Just a day after the launch of its physically-settled Bitcoin Futures contracts, the US Commodity Futures Trading Commission (CFTC) has refused to issue any approvals. Speaking in a recent statement, CFTC said that “LedgerX has not yet been approved by the commission.”
It was recently announced by LedgerX that a clearinghouse and a bitcoin derivatives exchange based in the US would be launching Bitcoin Futures contracts which would be physically settled like Bakkt’s.
Speaking in a statement, the CEO of LedgerX Paul Chou said:
“Not only are they [futures] delivered physically in the sense that our customers can get Bitcoin after the futures expires, but also they can deposit Bitcoin to trade in the first place. Cash-settled is cash-in and cash-out, we’re Bitcoin-in Bitcoin-out.”
The LegerX Futures product was open to both individual traders and institutional clients however those looking to trade on the derivatives exchange were required to go through a KYC procedure. According to the platform, retail and institutional traders would have had different accounts. So with this, retail traders would be able to utilise the new Omni platform that has connections with LedgerX while those with millions in assets would use “LedgerX other products.”

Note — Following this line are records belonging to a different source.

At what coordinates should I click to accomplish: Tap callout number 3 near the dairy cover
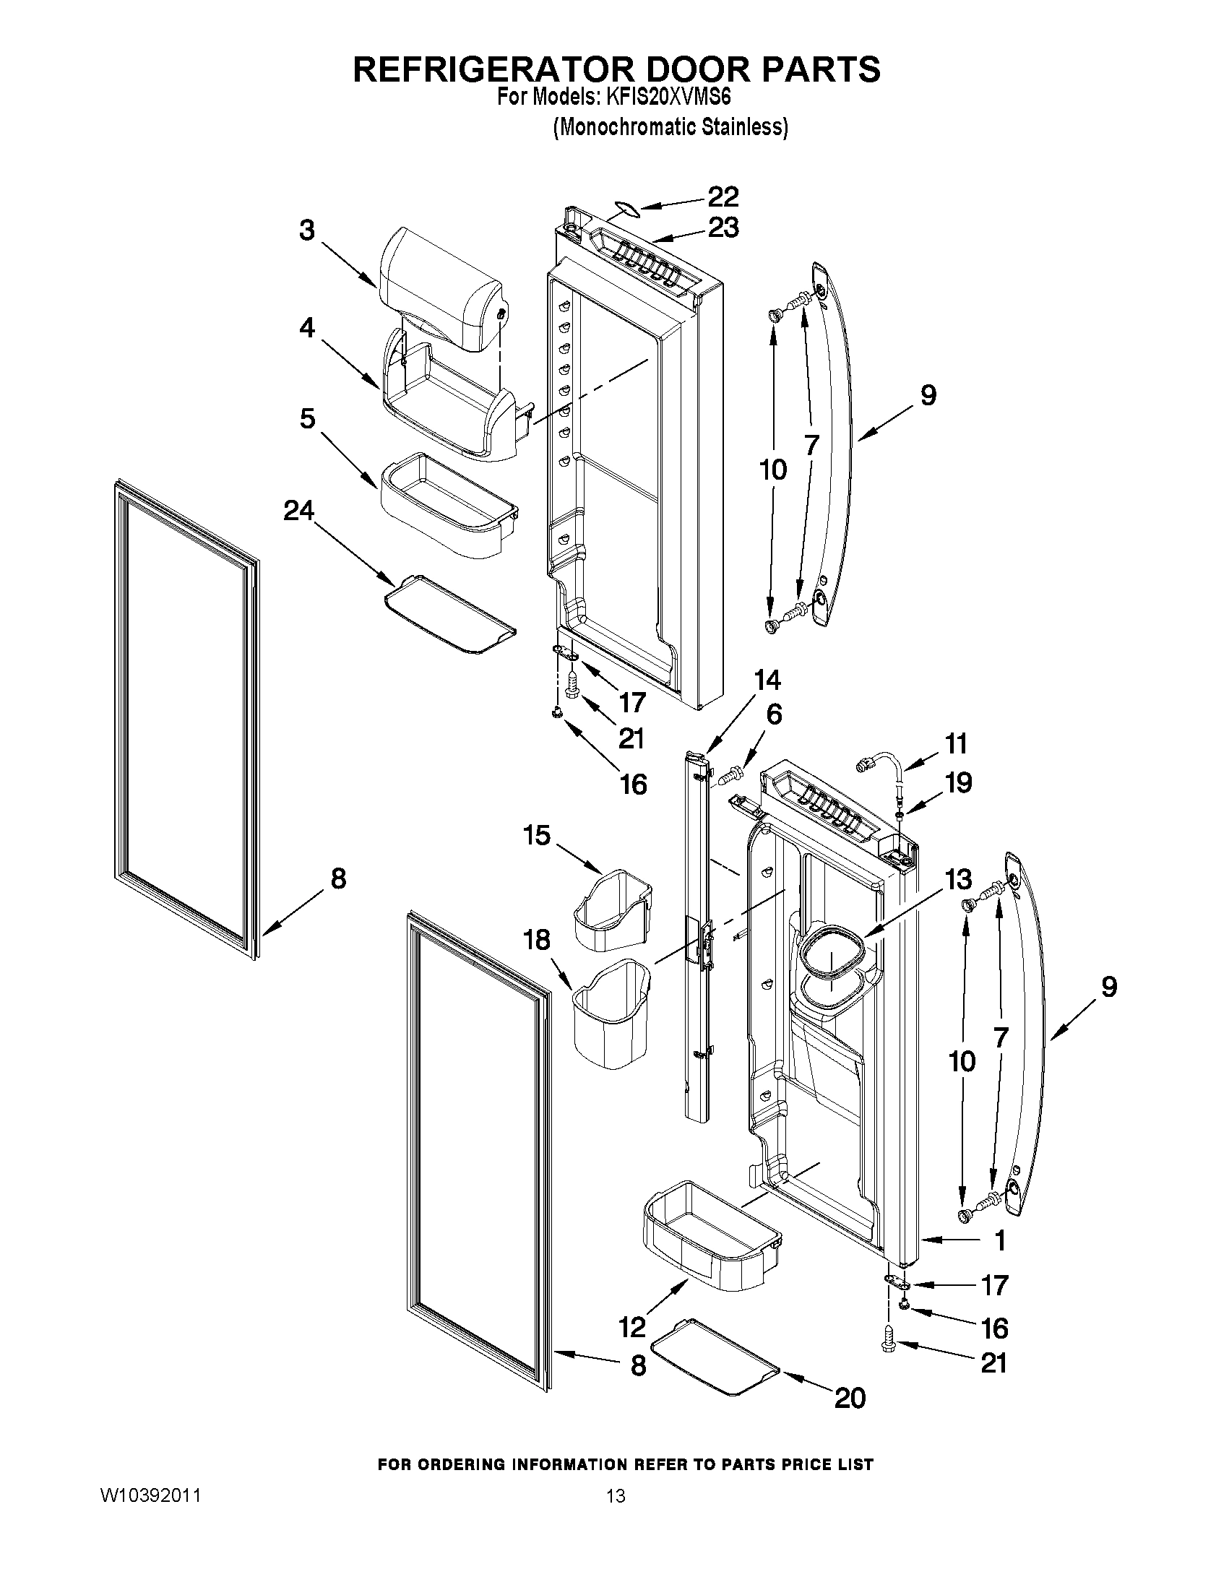pyautogui.click(x=307, y=230)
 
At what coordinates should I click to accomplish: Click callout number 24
pyautogui.click(x=298, y=511)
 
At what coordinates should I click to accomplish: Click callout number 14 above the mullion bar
pyautogui.click(x=767, y=680)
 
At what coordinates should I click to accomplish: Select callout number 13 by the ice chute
pyautogui.click(x=958, y=879)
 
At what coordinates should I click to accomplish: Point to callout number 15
pyautogui.click(x=537, y=835)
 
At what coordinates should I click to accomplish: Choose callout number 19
pyautogui.click(x=958, y=782)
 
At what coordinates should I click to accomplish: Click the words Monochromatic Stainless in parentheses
pyautogui.click(x=670, y=127)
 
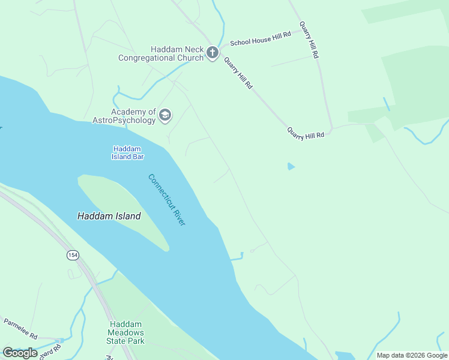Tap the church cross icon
click(x=212, y=53)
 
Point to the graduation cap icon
click(x=165, y=115)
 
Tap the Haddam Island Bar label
click(x=128, y=152)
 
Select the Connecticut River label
click(x=167, y=200)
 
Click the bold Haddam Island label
click(x=109, y=216)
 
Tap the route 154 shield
click(x=73, y=255)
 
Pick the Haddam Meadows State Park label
click(x=126, y=332)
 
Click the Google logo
click(x=20, y=353)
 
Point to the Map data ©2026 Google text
click(x=412, y=355)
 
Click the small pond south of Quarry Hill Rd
click(x=291, y=166)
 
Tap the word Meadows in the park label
click(x=126, y=333)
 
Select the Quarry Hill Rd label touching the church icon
click(x=238, y=73)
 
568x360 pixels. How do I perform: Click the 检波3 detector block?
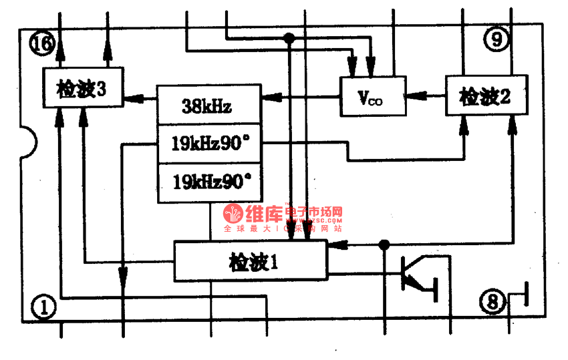pyautogui.click(x=82, y=87)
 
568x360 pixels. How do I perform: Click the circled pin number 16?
pyautogui.click(x=41, y=44)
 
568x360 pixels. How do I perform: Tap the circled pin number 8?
pyautogui.click(x=492, y=303)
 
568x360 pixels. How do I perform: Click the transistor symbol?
pyautogui.click(x=417, y=274)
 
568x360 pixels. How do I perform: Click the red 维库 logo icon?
pyautogui.click(x=233, y=214)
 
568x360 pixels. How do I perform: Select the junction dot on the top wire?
pyautogui.click(x=289, y=38)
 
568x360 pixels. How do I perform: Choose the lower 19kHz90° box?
pyautogui.click(x=208, y=182)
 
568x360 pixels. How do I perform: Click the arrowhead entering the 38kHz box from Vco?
pyautogui.click(x=268, y=99)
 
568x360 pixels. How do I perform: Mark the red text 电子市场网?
pyautogui.click(x=314, y=213)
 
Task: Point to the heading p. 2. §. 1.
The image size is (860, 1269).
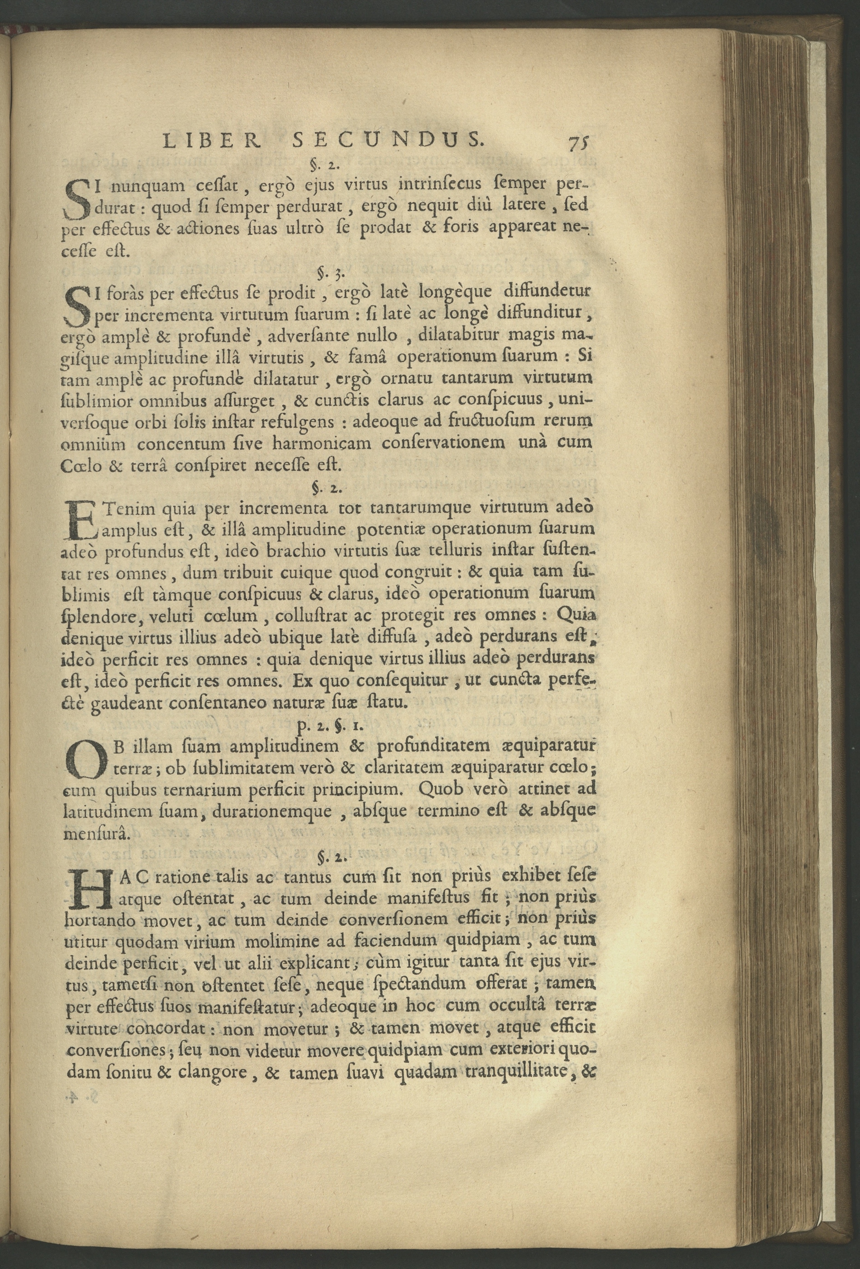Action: pos(328,726)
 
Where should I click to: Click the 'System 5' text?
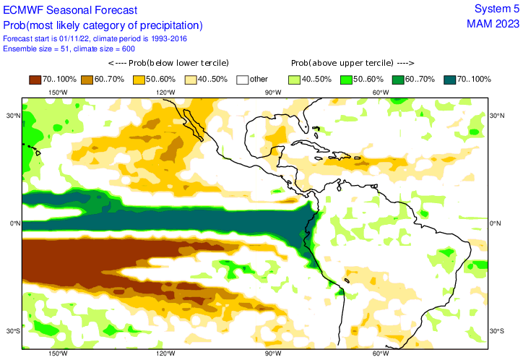click(496, 9)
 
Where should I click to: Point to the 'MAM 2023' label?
click(493, 24)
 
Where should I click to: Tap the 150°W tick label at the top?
click(58, 93)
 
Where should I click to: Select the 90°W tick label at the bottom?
click(272, 353)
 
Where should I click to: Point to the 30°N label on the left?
click(13, 116)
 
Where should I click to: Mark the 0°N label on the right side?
click(496, 223)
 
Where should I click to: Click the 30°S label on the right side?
click(496, 331)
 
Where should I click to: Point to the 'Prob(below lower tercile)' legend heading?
click(173, 63)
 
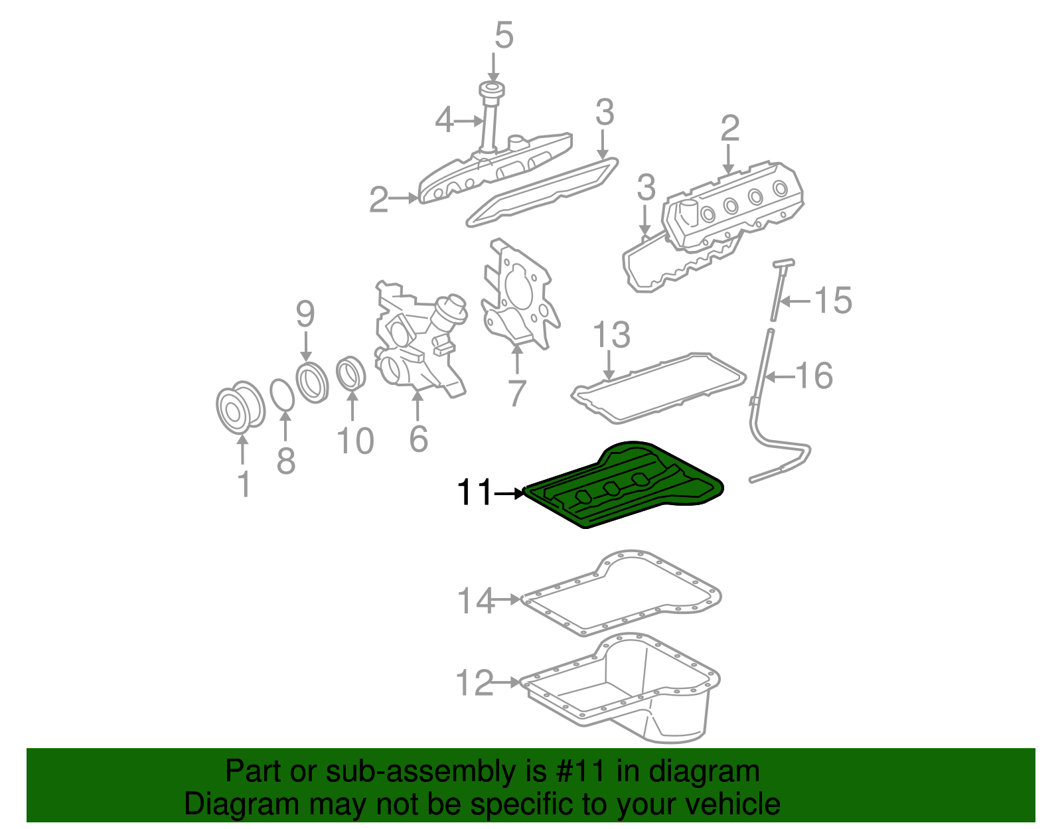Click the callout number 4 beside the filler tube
point(444,121)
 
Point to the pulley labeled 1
point(240,408)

As reported by Ethereum World News, as it is physically-settled, customers who interact with the futures contract would receive actual Bitcoins when the contracts expire. Despite this, bitcoin futures have been able to get into the United States market space. With this LedgerX’s futures contracts were the only ones that physically-settles, competing with Bakkt who are looking for approvals from the CFTC.
Chou went onto say:
“If you imagine somebody that deposits Bitcoin, they would not have to use the US banking system at all. That’s why physically-settled is very important. I think it’s one of the most unique use cases for Bitcoin, where you’re using cryptocurrencies as collateral. As a digital commodity, Bitcoin trades 24/7/365 and our customers expect that from us, so if you trade Sunday night, the banking system did not have to open.”